### EXERCISE DESCRIPTION
The result should be the listing below restated word for word, with images left out.

### DATA EXTRACTS
::::

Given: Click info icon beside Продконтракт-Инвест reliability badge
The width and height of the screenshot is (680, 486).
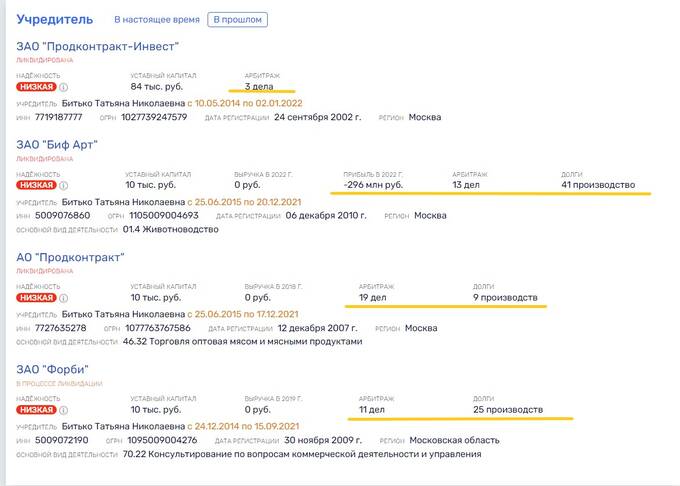Looking at the screenshot, I should pos(64,87).
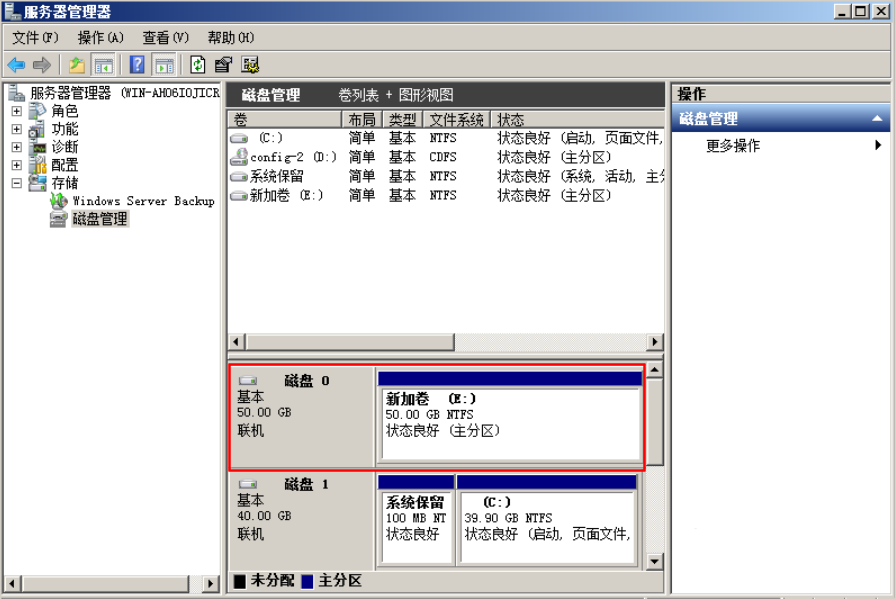Screen dimensions: 895x599
Task: Select the Windows Server Backup icon
Action: [59, 201]
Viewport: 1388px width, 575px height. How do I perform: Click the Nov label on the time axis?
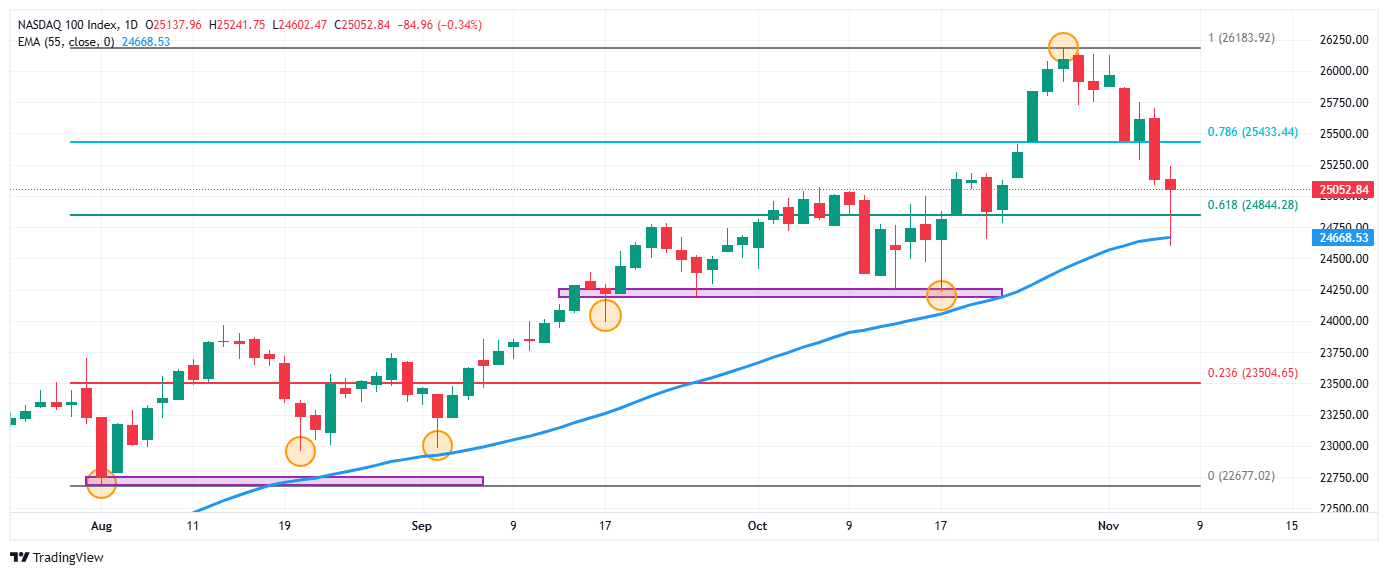[1107, 525]
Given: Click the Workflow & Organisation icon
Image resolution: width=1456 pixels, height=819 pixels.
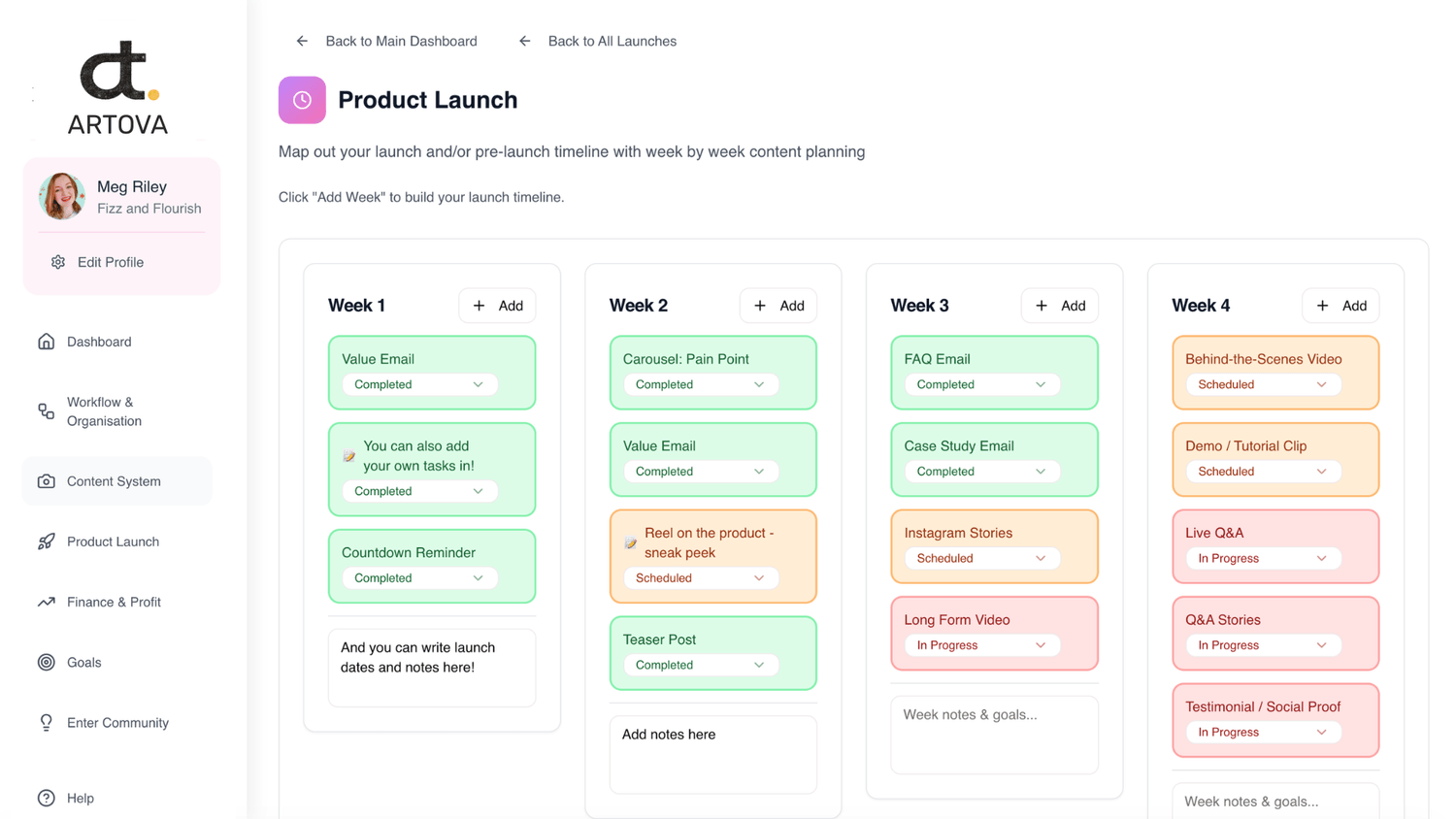Looking at the screenshot, I should pyautogui.click(x=46, y=411).
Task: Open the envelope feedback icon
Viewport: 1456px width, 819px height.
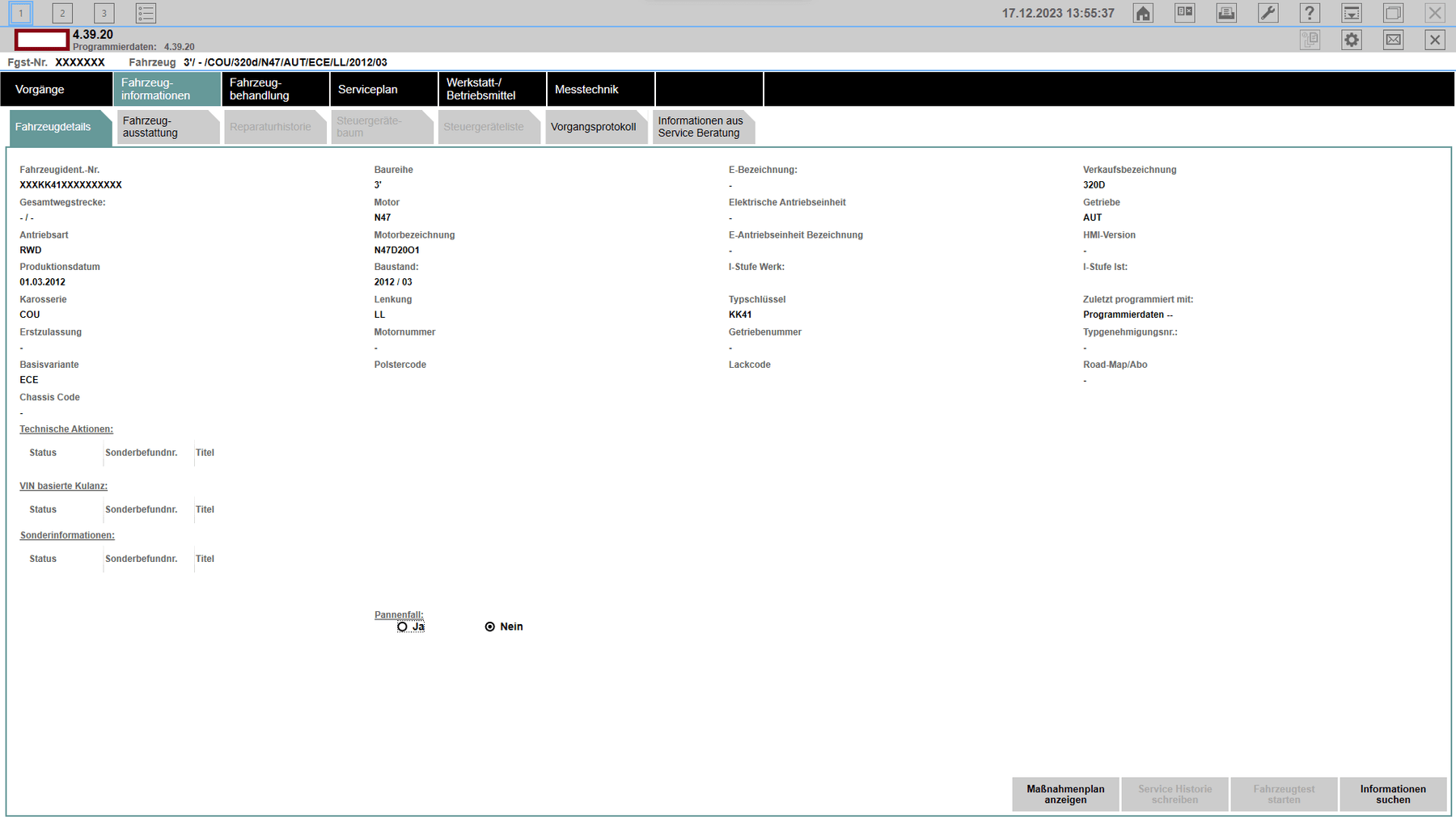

::::

### WRITTEN ANSWER
Given: Click info icon beside Продконтракт-Инвест reliability badge
The width and height of the screenshot is (680, 486).
Looking at the screenshot, I should pos(64,87).
Screen dimensions: 895x599
Task: Select the Windows Server Backup icon
Action: [59, 201]
Viewport: 1388px width, 575px height. How do I perform: Click the Nov label on the time axis?
[1107, 525]
Given: Click the Workflow & Organisation icon
Image resolution: width=1456 pixels, height=819 pixels.
Looking at the screenshot, I should pyautogui.click(x=46, y=411).
Task: Open the envelope feedback icon
Viewport: 1456px width, 819px height.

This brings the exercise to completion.